Le type de chemin que l'Inde emprunte déterminerait également quel type de pays il sera: les choix vont d'un État centralisé de style presque unitaire comme la Chine ou la France à une fédération lâche comme la Suisse à de nombreuses positions intermédiaires. La pire chose serait de ne rien faire et de geler le processus de délimitation indéfiniment. Il n'y a que si longtemps que la boîte peut être lancée sur la route sans grave injustice. Et il n'est certainement pas possible de délimiter sur la base du PIB ou d'une base économique ou géopolitique. Mais la pire chose suivante serait d'aller de l'avant avec une délimitation basée sur les chiffres de la population si le résultat est une dissension grave qui pourrait menacer l'unité et le fédéralisme de l'Inde.
Par conséquent, l'Inde devrait mettre en œuvre une sorte de compromis qui traite de manière approfondie de la question de la délimitation à long terme. La gouvernance à travers l'Inde s'améliorerait positivement avec plus de gouvernance locale, y compris plus de dévolution et plus d'États avec moins de personnes. Non seulement l'Uttar Pradesh, mais de nombreux autres États, notamment le Bihar, le Maharashtra et le Tamil Nadu, devraient être divisés en unités plus petites de peut-être 30 millions d'individus chacun pour une meilleure gouvernance. Cela réduirait également les disparités parmi les représentations de chaque État.

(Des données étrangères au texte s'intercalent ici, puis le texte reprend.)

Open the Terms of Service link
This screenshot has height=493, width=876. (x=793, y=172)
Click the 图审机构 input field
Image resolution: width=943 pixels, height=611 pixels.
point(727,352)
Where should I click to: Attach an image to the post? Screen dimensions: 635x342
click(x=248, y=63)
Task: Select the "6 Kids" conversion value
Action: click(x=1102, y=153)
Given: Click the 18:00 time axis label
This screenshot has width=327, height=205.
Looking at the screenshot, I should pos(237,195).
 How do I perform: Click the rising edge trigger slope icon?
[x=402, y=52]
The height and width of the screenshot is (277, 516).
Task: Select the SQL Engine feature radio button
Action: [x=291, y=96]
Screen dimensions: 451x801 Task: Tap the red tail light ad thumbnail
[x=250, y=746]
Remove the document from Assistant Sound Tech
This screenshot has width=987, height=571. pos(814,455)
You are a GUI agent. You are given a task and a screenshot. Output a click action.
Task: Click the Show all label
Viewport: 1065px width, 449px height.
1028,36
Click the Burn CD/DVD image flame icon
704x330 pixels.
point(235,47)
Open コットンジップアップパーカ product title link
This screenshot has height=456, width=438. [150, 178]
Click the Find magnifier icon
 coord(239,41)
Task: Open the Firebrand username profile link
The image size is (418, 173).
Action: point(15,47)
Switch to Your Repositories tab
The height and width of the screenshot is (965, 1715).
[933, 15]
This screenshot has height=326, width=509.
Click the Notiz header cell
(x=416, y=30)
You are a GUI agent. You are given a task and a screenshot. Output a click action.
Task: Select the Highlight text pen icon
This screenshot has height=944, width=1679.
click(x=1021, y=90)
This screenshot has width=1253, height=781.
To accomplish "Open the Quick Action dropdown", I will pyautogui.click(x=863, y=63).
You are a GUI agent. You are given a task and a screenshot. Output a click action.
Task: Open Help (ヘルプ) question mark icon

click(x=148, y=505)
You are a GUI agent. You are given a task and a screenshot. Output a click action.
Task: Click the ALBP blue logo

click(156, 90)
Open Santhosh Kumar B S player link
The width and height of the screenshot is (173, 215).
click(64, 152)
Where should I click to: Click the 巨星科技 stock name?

Le Lok Sabha, étant littéralement la maison du peuple, devrait conserver une représentation proportionnelle, afin de préserver l'idée d'une personne, un vote, mais la taille de la Chambre pourrait être élargie, de sorte que chaque parlementaire représenterait moins de personnes, permettant un lien plus étroit avec le citoyen. En plus de cela, le Rajya Sabha, qui signifie littéralement l'assemblée des États, pourrait en effet être reconstitué pour être similaire au Sénat américain, chaque État ayant un nombre égal de sièges.
Tout cela nécessiterait un certain nombre de réformes sur lesquelles les partis de l'Inde devraient coordonner étroitement – à toute once. Pourtant, si l'Inde implémente même certaines de ces idées, cela rendrait le processus de délimitation – nécessaire à une démocratie représentative – beaucoup plus facile.